[Catalog-sig] Please turn off ratings
jacob at jacobian.org
Wed Apr 6 19:06:42 CEST 2011
On Wed, Apr 6, 2011 at 10:33 AM, Brian Jones <bkjones at gmail.com> wrote:
> I, for one, am not a fan of the ratings system, but I don't agree that PyPI
> has no business having one.
I'd probably be less inclined to complain if the system actually did
something useful, but I maintain that having a rating system is not
part of the mission of a catalog, and that the existence of one,
however nifty, is exclusionary, biased, and detracts from the
community-resource nature of a catalog.
The vast majority of programming language package catalogs don't have
any sort of ratings system -- RubyGems, NPM, PEAR, Hackage, CRAN, ...
in fact, the only example ( can find of a package catalog that *does*
have ratings is CPAN, and those ratings are on an external site
I have absolutely no problem with the idea of rating packages. Heck, I
built one myself once (https://github.com/jacobian/cheeserater) and I
promote http://djangopackages.com/ every chance I get. I don't believe
that these features are within the mission of the catalog itself, and
in fact I believe they're actively harmful when implicitly endorsed by
All that being said, it's clear that I've lost this argument, so I
agree that if PyPI must have a ratings system, then it should at least
be a good one.
> Jacob, what would make you *want* those emails you're getting as a package
> owner? What would make users *want* to leave feedback that would be useful
> to maintainers & other users?
Well, I might be the wrong person to ask. I'm displaying a strong
bais, and I seem to be doing a great job acting like an asshole, so I
suspect any suggestions coming from me are going to be dismissed out
of hand at this point. That said, I'll try to engage with this
question dispassionately and give a constructive answer.

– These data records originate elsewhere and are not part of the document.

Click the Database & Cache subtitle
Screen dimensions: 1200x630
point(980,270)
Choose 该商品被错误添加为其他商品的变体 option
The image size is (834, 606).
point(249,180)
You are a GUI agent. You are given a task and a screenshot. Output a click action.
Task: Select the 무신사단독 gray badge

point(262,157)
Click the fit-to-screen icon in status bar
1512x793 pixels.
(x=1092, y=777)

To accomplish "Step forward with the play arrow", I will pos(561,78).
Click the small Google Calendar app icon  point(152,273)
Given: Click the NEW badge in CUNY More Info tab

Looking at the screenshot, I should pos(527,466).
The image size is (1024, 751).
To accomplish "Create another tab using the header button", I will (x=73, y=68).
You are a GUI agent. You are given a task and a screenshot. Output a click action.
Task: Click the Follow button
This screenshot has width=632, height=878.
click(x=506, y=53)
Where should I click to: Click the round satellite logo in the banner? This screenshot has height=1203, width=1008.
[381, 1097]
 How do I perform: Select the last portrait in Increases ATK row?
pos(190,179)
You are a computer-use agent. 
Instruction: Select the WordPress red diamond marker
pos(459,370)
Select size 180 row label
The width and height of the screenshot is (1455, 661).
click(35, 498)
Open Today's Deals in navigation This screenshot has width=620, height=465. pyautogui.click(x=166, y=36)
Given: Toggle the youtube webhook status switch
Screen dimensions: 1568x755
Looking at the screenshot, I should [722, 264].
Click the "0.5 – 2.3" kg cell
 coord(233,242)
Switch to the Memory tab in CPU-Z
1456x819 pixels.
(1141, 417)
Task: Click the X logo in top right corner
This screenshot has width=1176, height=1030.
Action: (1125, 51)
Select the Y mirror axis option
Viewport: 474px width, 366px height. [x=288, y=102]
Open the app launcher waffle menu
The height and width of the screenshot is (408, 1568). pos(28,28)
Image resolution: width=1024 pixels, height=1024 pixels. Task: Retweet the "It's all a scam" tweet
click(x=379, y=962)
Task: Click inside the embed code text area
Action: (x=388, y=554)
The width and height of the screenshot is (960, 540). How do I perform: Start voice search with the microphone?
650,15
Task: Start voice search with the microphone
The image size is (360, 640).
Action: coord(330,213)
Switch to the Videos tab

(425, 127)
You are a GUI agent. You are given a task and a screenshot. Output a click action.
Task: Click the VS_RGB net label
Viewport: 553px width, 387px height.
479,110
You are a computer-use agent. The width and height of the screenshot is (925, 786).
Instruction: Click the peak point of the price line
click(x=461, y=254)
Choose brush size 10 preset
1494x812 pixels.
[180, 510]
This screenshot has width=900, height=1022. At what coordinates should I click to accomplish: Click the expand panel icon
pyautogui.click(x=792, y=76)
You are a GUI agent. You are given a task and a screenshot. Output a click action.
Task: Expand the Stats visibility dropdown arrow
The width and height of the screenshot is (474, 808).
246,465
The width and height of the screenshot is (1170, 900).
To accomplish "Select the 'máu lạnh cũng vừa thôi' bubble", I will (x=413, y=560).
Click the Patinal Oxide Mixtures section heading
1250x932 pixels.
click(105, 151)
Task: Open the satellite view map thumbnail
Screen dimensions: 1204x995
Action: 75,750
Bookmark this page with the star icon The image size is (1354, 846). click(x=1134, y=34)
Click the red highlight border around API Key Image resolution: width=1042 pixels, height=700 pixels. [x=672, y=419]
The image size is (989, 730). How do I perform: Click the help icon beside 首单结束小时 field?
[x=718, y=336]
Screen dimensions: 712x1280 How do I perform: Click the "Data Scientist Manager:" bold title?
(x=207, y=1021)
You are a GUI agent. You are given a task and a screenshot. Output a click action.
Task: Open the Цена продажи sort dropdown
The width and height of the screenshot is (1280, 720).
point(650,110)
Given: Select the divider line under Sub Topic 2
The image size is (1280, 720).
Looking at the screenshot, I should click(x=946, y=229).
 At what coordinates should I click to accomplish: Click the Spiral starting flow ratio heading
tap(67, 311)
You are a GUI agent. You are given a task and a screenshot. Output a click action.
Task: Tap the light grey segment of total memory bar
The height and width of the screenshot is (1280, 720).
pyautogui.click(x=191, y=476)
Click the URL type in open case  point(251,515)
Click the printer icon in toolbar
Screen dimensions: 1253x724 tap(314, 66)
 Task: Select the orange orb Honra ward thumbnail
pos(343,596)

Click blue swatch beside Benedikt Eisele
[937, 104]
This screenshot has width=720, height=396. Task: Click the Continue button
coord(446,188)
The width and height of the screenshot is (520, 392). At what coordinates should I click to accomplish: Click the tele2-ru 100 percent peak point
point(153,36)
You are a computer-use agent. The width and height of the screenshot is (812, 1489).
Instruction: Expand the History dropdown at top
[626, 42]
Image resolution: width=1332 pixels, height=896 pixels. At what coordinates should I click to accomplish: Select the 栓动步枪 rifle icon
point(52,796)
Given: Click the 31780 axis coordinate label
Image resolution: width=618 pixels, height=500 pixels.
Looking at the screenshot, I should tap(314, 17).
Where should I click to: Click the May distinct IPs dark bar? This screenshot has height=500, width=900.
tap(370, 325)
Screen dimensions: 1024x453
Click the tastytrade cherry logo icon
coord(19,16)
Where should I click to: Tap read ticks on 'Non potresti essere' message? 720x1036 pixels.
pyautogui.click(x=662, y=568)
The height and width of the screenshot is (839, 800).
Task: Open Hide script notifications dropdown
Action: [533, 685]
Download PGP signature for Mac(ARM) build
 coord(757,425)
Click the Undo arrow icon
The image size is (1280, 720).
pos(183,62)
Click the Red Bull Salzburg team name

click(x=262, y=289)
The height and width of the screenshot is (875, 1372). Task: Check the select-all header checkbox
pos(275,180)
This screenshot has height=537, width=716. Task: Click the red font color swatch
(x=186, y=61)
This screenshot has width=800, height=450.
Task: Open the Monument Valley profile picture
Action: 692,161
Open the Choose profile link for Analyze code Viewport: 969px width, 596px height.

I'm a process nerd, so I tend to break this sort of problem down into
a series of "user stories" to describe the different stakeholders and
use cases a system like this should support. Here are the ones I can
come up with; I think I've got most of the important ones, but perhaps
I'm missing a few:
1. Amy is a Python user looking for a package to solve a specific
problem. When confronted with a list of alternatives ratings could
help her decide which package she should try first. When confronted
with a specific package, a rating could help her decide whether the
package is worth her time.
For ratings to be useful to Amy, then, they'll need to specific and
actionable -- that is, a rating should correspond to some indication
of how "useful" the package would be. Amy needs to be able to set a
threshold below which she won't consider a package. "3" doesn't help
Amy: how should she decide whether a "3" is worth her time or not?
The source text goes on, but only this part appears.